Please be understanding...

Above is my wife Alice standing outside the Edward Hopper House Art Center, one block from the historic Hudson River in downtown Nyack, New York. Check out the wild architecture of the blue turreted house next door. I imagine it excited young Edward's imagination as a boy, with him perhaps picturing it in his mind as a castle with knights and princesses. It sure would have pushed my fantasies that way.

Here's Alice and our daughter Louisa standing on Hopper's front porch right outside his front doorway.



The Art Center has lovingly preserved the feeling of the place, keeping just as much of the rooms and furnishings as they could as they were in Hopper's 18 years in the house. Below is my niece Jenny walking down the central hall with the open front door in back of her.



Here's Hopper's bedroom again, this time seen from the second floor hallway. Two of the three windows    in his room are shown. The window at the left faces due East towards the Hudson River. I believe Hopper's life long love of strong early morning sunlight had its beginnings right here. The morning sun would have absolutely blasted into the room from these windows and awakened him daily. Perched up on the high second floor of the home, it was a safe lookout from which the reclusive future artist observed the world, starting a pattern he followed his entire life.



Turing the camera a bit to the right, here's me in front of the fireplace in Hopper's bedroom as seen from the second floor hallway.



Here's the wide, clunky floorboards in the room.




Here's one of the smaller rooms back downstairs.

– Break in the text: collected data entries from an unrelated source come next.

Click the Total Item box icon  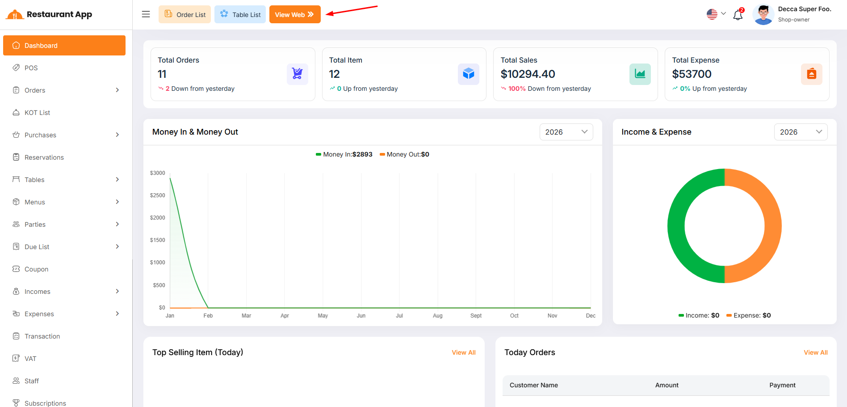[x=468, y=74]
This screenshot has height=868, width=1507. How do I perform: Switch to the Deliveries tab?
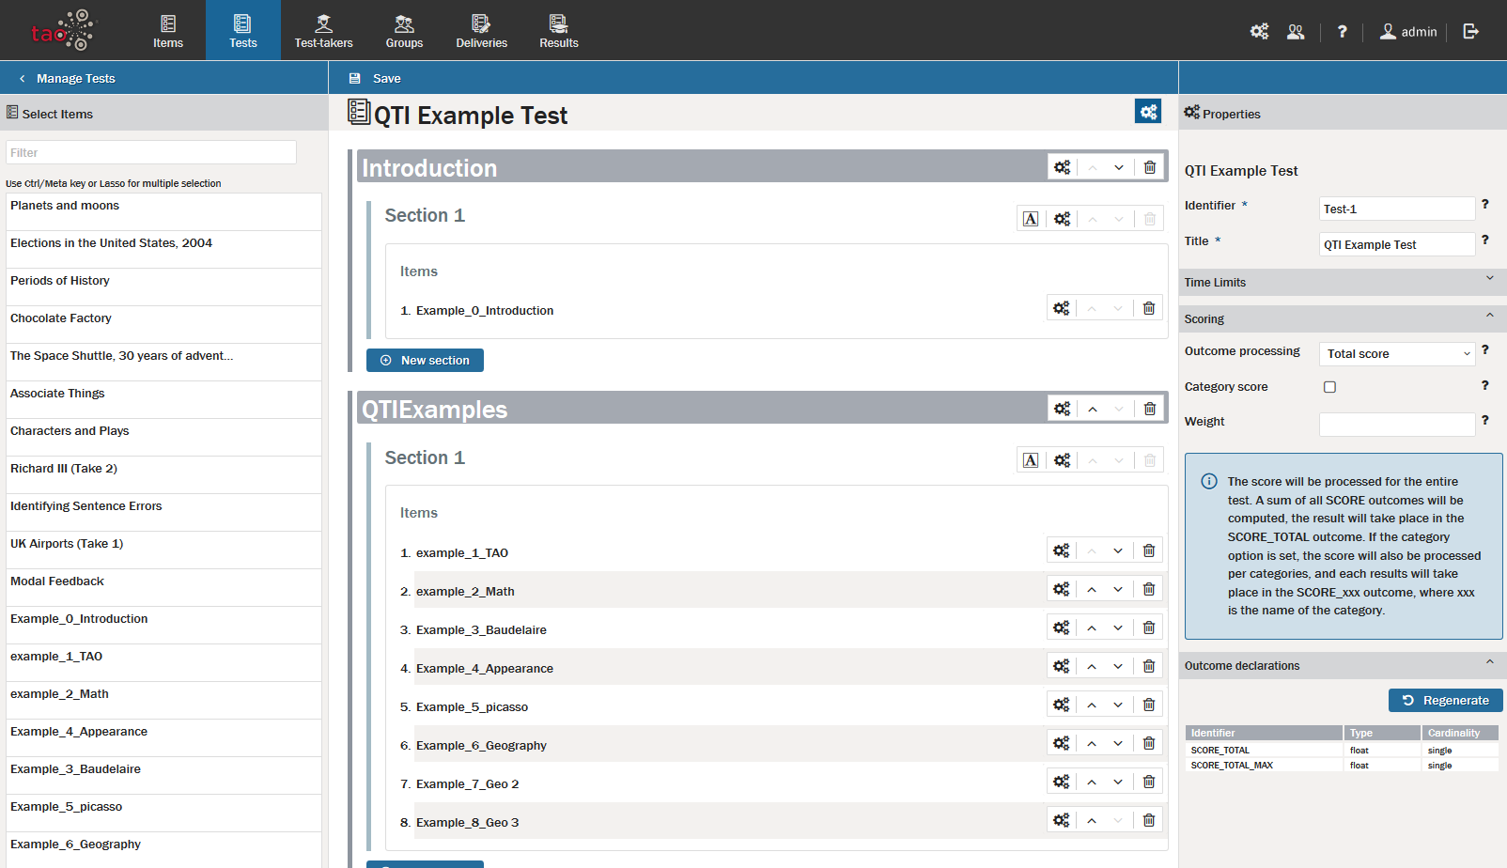pos(481,31)
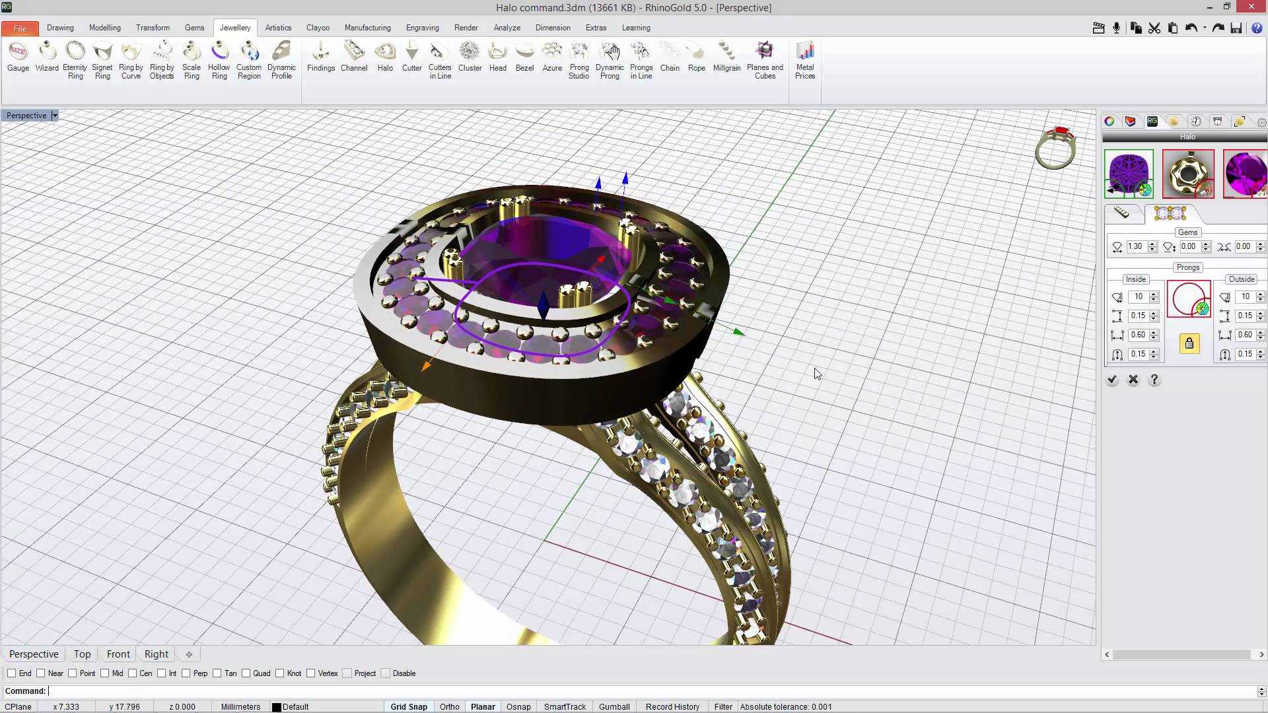The image size is (1268, 713).
Task: Tick the Cen osnap checkbox
Action: (x=133, y=673)
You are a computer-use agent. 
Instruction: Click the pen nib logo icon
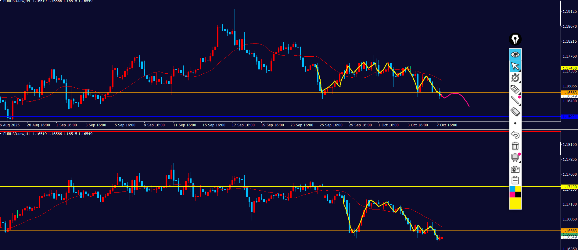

I'm standing next to one of the early easels Hopper painted on as he was just starting out.





One of his paintboxes  full of his brushes and paints.






















And here's the one bathroom Hopper had in the house with the original claw footed bathtub at the right. The toilet and sink look to me to have been put in probably after Hopper moved out. His sister Marion continued to live for the rest of her life in the house and died only a few years before Hopper.







The is the back of the house.





And this is the backyard, taken from the top of the steps in the above photo. That's Jenny and her husband John standing among the just fallen leaves. I wonder if young Hopper was given the job of raking the leaves up every fall in what is a very large yard.





Back in the house again, here's the largest room which must have been the Hopper's living room. The Art Center has turned it into a regular exhibition space for changing exhibits of local and national artists.


Another view of the main gallery with the front hall in back and the Art Center's bookstore and front desk in the far room.


This next view is taken in the main gallery looking to the adjoining smaller gallery.



Here's Jenny and Alice together in that back gallery.


I've always seen in Hopper a deep attachment to nature. To me there's a demonstrable romantic side to him that always comes out when he paints forests or hillsides. Less than a mile up the street is the state park containing the Palisades of the Hudson. These are really tall cliffs, I'm guessing off the top of my head they might be approaching 1000 in height. And they are steep. We went for a long hike along their base, with the cliffs looming over us on one side and the Hudson River lapping gently on the other. It was a fantastic setting.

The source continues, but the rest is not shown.